Abstract

Efforts to designate priority areas for conservation have had a long history, with most modern initiatives focused on either designating areas important for biodiversity or those least impacted by direct human disturbance. Ecologically intact ecosystems are becoming increasingly limited on the planet, making their identification and conservation an important priority. Intact forest landscapes (IFL) are defined as forests that are mainly free of significant anthropogenic degradation and at least 500 km2 in size. Here we define a new metric, the Last of the Wild in each Ecoregion (LWE), as a preliminary scoping of the most intact parts of each ecoregion. IFL and LWE are approaches among a broad family of techniques to mapping ecological integrity at the global scale. Although both implicitly include species integrity as a dimension of intactness, this is inferred rather than directly measured. We assessed whether IFL or LWE areas were better at capturing species where they are most abundant using species distribution data for a set of forest species for which range-wide data were available and human activity limits the range. We found that IFL and LWE methods identified areas where species we assessed are either absent or at too low an abundance to be ecologically functional. As such many IFL/LWE polygons did not have intact fauna. We also show that 54.7% of the terrestrial realm (excluding Antarctica) has at least one species recorded as extinct and that two thirds of IFL/LWE areas overlap with areas where species have gone extinct in the past 500 years.

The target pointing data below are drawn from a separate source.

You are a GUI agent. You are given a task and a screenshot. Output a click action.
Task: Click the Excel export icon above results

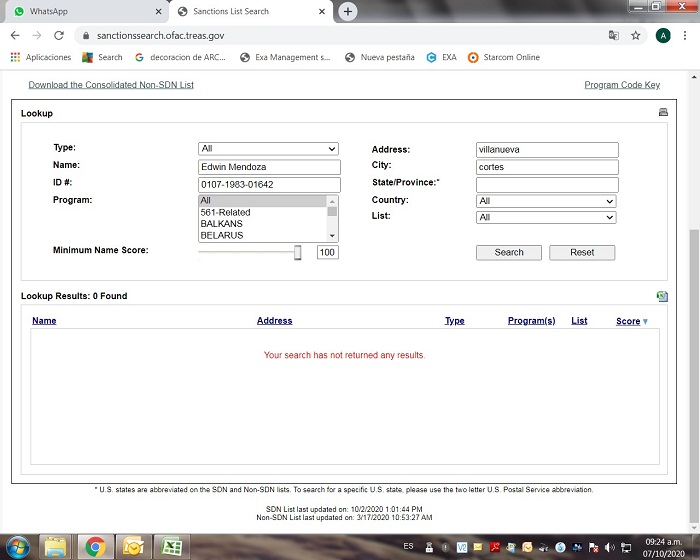662,296
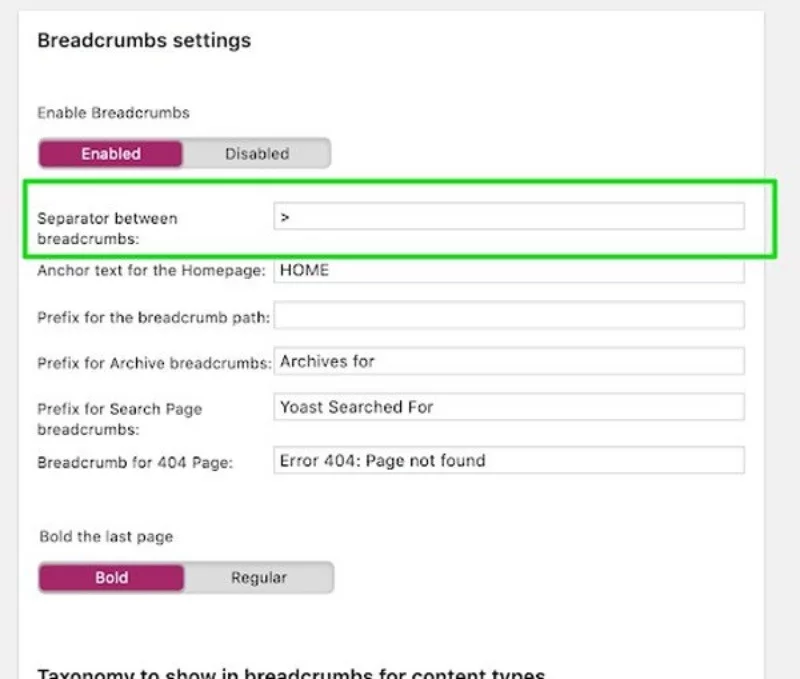
Task: Switch breadcrumbs off via Disabled toggle
Action: tap(256, 153)
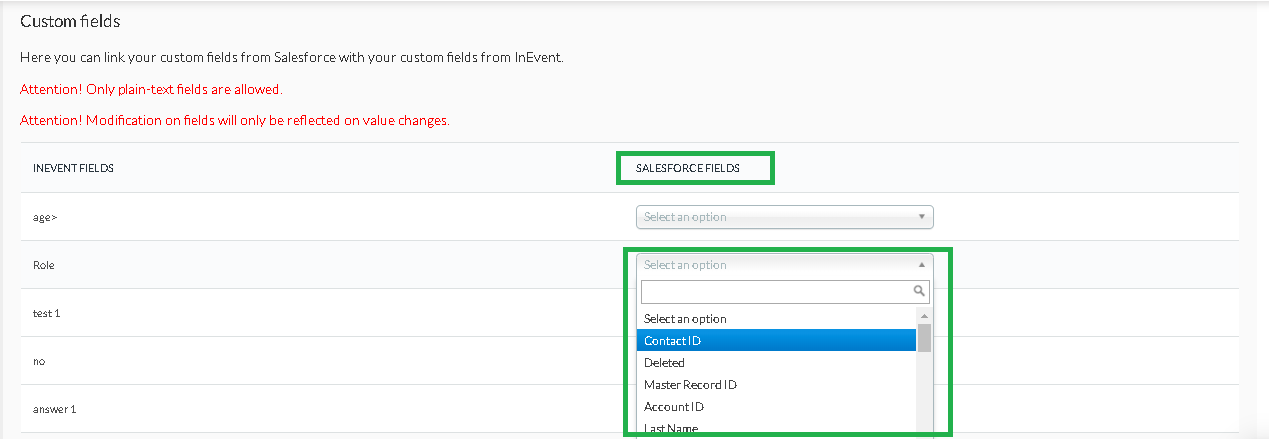Click the Role field row label
Viewport: 1269px width, 439px height.
click(x=44, y=265)
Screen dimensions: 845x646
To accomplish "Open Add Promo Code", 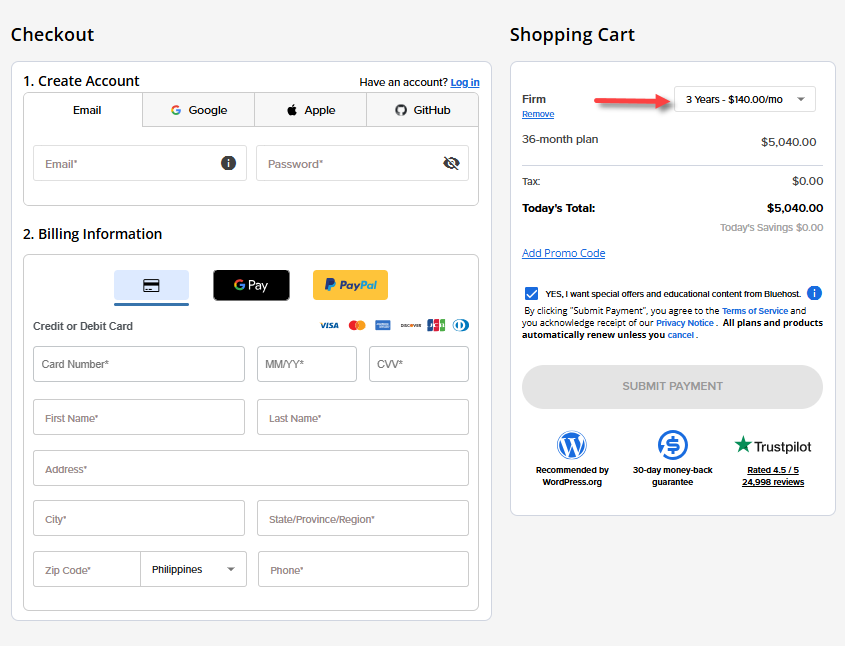I will tap(563, 253).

The results show that even within the most remote areas, serious faunal loss has taken place at many localities so direct species survey work is also needed to confirm faunal intactness.

Highlights

  • Throughout history, the reasons why areas have been established for wildlife protection have varied considerably

  • The map of LWE areas is visually dominated by large areas of the northern ecoregions in tundra, taiga, and boreal forests (Figure 1)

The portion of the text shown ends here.